You can also now utilize Google’s cloud-based data import and storage to easily add your own KML datasets, such as parcel maps, proposed solar installations or ongoing wildlife management projects, into existing projects for visualization and analysis. This lets you import datasets and imagery to analyze data within the map’s context. You can then explore areas for conservation, protection, restoration, or development; inform decisions; and collaborate with stakeholders on recommendations.

Add your KML datasets into existing projects for visualization and analysis

Enhanced visualization for analysis and presentation

Historical Imagery

Google Earth now includes a number of new data visualization features that enable you to do deeper analysis and to enhance storytelling. One of the most common requests we’ve received from users is to bring the powerful historical imagery capabilities of Earth Pro to Earth on Web. Soon, you can access historical imagery on web and mobile for the first time, with access to global satellite imagery since 1984, and aerial imagery from as early as the 1930s for some cities. Historical imagery can help you understand how a developing neighborhood has changed over the years, visualize the impact to an area caused by a fire, earthquake or hurricane, or better understand climate and weather trends in places over time, like whether an area is prone to flooding or vegetation overgrowth.

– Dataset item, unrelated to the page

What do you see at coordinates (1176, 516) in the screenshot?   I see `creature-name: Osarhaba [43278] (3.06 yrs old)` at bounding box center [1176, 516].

Historical imagery shows how Lake Oroville changed from 2021 to 2023

Abstract Basemaps

Google Earth combines aerial photography, satellite imagery, 3D topography, geographic data, and Street View into a real-world canvas. Starting today, you can also now access abstract basemaps, which enable cleaner visualization for analysis and presentation, helping you and your stakeholders to more easily view and focus on the data that matters. And you can easily transition between different map types, such as abstract to photorealistic, or 2D maps to 3D maps.

Abstract basemap of the area around the Eiffel Tower, with 3D buildings turned on

Fresher, higher quality satellite imagery

In addition to historical imagery and abstract basemaps, Google Earth now includes a fresher, more beautiful cloud-free mosaic of the world. The technology now offers higher-resolution and higher quality imagery for the first 10 zoom levels, from the European Space Agency/European Commission Sentinel-2 constellation and USGS/NASA Landsat 8 and 9 satellites.

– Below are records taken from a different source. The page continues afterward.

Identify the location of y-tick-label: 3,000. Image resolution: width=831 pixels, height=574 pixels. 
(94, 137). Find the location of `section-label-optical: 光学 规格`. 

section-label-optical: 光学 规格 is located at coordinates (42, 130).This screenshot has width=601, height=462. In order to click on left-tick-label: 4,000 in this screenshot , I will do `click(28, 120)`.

This is our most detailed global mosaic, thanks to the powerful AI advancements behind the Google Earth Engine team’s Cloud Score+ AI model, which is trained on millions of images to recognize and remove things like clouds, cloud shadows, haze and mist. At the same time, this model keeps real-world weather patterns — like ice, snow and mountain shadows — visible on the map. For more information on our updated satellite imagery and new Street View imagery in Google Earth, read our Keyword blog.

Comparison of satellite imagery of the Susquehanna River in Harrisburg, PA — the left is the previous image, the right is the image with Cloud Score + applied.

In a world facing increasingly urgent climate challenges, no-code tools with global satellite imagery and comprehensive geospatial data such as Google Earth are proving indispensable to help sustainability professionals and consumers to understand, mitigate and adapt to environmental impacts. We’re excited to introduce these new capabilities — you can visit Google Earth in the upcoming weeks to try them out.